Bei den großen Theatern hat man allerdings inzwischen barrierefreie Zugänge geschaffen. Nur neulich mussten sich Rollstuhlfahrer wehren. Ausgerechnet in den berühmten Kammerspielen lief: "Ziemlich beste Freunde" - Wie man weiß, geht es in dem französischen Publikumsrenner um einen Rollstuhlfahrer und dessen Pfleger, einen Schwarzen. Ein Riesenhit, der Film. Daraus ein Stück zu machen, war klug. Weniger klug war, dass das Theater ausschließlich mittels zweier Treppen erreichbar ist. Und so erlebte Hamburg eine Demonstration von Rollstuhlfahrern. Vor dem Gebäude, aus dem sie ausgesperrt bleiben sollten! Es war, wie gesagt wird, die erste Demonstration dieser Art. Und wirkungsvoll dazu. Die Theaterleitung reagierte. Man richtete einen "Schleppdienst" ein. Voraussetzung: Der Behinderte musste einen Helfer mitbringen, der mit anfassen konnte. So teilte man sich die Tragarbeit.

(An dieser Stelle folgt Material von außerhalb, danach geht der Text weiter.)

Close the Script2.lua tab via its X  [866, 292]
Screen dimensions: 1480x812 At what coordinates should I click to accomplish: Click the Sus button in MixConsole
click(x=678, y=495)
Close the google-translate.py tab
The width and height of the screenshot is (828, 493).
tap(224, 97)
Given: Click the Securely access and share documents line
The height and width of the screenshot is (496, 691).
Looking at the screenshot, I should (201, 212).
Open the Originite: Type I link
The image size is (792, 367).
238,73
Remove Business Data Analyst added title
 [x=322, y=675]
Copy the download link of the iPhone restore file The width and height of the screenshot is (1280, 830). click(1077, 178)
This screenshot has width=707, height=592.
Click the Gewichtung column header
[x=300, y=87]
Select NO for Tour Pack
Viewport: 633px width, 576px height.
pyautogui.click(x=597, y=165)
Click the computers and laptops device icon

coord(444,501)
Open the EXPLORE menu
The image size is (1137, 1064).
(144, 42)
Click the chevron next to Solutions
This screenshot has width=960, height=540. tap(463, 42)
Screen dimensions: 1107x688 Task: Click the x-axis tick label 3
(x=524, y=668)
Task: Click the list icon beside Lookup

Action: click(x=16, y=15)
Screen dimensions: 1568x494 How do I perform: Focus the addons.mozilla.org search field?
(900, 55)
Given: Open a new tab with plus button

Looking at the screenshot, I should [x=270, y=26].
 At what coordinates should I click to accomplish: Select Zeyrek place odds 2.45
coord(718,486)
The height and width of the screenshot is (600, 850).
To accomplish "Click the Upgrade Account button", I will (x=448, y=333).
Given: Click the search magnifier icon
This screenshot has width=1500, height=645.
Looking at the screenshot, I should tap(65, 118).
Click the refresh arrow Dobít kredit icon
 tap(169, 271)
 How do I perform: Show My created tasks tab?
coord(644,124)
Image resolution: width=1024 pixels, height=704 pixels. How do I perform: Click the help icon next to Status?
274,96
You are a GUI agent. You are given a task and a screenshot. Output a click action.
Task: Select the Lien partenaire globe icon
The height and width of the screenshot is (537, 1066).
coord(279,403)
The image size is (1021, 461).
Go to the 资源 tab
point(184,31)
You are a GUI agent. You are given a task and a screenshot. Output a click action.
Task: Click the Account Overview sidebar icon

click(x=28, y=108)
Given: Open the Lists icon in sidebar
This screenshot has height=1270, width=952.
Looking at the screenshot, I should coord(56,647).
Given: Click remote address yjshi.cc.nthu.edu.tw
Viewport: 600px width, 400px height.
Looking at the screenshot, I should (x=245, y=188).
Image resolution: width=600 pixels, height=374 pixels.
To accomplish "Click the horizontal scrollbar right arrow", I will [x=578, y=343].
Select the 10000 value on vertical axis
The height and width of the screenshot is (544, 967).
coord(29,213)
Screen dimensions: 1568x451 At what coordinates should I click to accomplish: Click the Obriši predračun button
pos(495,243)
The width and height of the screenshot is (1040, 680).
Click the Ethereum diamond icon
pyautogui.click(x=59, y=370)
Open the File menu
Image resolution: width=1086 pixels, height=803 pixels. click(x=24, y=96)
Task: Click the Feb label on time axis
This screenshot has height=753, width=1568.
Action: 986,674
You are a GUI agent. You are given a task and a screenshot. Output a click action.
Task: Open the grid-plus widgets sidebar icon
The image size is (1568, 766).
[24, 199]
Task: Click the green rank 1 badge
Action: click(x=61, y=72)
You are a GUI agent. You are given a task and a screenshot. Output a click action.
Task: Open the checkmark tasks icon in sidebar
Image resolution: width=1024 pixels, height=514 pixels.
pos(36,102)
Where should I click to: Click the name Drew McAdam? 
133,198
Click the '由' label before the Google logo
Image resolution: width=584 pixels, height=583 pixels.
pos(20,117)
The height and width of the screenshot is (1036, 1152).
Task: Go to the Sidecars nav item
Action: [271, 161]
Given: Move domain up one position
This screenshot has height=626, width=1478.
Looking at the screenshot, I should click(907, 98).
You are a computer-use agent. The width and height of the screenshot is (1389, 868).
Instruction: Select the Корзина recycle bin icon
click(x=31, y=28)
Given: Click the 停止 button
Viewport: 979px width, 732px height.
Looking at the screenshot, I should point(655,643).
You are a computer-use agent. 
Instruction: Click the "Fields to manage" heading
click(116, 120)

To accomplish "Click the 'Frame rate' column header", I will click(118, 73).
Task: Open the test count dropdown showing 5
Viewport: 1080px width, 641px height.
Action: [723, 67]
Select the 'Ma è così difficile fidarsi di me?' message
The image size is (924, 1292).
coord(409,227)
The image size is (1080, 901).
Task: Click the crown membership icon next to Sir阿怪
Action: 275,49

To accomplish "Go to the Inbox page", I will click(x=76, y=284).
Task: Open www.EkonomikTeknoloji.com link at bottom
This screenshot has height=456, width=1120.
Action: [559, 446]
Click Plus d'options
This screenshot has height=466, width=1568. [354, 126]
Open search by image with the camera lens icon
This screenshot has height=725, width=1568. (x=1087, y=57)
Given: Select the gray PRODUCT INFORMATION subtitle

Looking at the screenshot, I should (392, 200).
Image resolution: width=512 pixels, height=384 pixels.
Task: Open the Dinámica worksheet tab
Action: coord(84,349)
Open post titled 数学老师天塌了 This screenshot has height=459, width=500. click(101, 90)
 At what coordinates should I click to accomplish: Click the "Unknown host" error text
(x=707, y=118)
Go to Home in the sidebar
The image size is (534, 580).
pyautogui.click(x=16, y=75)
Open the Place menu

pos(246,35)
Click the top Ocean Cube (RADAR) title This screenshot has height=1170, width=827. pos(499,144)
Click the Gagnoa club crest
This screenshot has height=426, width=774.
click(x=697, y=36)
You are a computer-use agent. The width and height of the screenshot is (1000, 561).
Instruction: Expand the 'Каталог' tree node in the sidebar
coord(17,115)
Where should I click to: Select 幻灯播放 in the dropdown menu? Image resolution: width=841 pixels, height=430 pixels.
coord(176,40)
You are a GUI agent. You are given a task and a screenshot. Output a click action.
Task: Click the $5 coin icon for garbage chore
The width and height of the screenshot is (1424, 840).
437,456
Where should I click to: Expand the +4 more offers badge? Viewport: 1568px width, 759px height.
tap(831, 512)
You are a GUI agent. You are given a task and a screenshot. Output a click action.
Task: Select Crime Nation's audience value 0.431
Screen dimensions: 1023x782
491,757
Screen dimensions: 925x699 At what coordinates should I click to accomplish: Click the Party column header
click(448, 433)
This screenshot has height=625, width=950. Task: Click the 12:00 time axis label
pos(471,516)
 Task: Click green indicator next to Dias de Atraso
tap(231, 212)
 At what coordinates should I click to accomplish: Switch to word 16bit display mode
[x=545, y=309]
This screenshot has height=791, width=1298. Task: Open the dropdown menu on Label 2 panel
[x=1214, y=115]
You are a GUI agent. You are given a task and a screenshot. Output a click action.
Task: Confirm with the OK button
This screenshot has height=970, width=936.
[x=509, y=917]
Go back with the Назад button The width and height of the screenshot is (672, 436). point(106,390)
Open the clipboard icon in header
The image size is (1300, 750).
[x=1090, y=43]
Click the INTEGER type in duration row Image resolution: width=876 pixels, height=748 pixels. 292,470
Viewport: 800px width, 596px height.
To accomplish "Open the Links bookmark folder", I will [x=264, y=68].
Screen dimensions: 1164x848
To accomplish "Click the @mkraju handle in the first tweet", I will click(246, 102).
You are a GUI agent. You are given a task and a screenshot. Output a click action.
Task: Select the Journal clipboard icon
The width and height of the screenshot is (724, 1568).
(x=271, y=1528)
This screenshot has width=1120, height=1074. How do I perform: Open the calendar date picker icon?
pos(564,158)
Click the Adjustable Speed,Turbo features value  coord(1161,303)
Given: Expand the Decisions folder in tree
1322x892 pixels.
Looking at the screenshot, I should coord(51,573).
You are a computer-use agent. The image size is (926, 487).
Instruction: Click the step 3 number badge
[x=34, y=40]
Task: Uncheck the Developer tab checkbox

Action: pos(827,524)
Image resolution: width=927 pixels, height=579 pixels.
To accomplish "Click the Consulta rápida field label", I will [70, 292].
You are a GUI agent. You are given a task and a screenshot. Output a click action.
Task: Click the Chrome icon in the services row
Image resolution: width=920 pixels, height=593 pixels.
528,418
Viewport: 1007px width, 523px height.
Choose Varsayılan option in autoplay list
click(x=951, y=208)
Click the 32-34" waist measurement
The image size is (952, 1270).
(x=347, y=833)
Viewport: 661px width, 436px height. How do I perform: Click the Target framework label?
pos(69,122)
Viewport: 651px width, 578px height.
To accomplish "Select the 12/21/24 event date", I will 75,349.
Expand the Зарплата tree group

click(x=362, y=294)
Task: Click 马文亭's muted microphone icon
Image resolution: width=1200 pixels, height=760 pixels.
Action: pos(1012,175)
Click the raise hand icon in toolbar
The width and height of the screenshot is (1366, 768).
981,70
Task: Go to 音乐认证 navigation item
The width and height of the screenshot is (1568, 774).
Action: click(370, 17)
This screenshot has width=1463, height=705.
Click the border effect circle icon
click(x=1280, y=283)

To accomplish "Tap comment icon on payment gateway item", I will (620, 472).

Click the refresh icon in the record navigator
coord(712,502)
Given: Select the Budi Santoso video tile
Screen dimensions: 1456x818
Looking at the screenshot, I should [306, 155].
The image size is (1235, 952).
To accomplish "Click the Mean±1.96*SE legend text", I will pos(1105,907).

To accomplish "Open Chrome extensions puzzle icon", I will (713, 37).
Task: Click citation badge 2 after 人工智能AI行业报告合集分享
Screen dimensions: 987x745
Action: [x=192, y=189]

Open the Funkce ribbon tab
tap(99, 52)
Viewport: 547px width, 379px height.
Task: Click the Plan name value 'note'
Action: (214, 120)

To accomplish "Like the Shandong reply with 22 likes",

Das war im Mai. Nun spielen sie längst andere Stücke! Und erwarten auch keine Rollstuhlfahrer mehr. Aber dafür gibt es wenigstens auch keine Demonstranten mehr.
Info:
Das Literaturhaus Hamburg wurde 1989 eröffnet. Spender war der Verleger Gerd Bucerius. Das Gebäude stammt aus dem Jahr 1837 und wurde für diesen Zweck aufwendig saniert. - Die Hamburger Kammerspiele sind eine der ältesten Sprechbühnen Hamburgs. Das jetzige Gebäude wurde 1863 als jüdisches Gemeindehaus errichtet. Das Theater 1918 von Erich Ziegel an anderem Ort (am Besenbinderhof, nahe dem Hauptbahnhof) gegründet. Gustaf Gründgens, Erika und Klaus Mann spielten in den Zwanziger Jahren dort.
Nach dem 2. Weltkrieg nannteIda Ehre die Bühne des ehemaligen jüdischen Gemeindehauses wiederum "Hamburger Kammerspiele". Ida Ehre leitete die Hamburger Kammerspiele mehrere Jahrzehnte. Die berühmteste Aufführung dort war die Uraufführung von "Draußen vor der Tür" von Wolfgang Borchert, November 1947.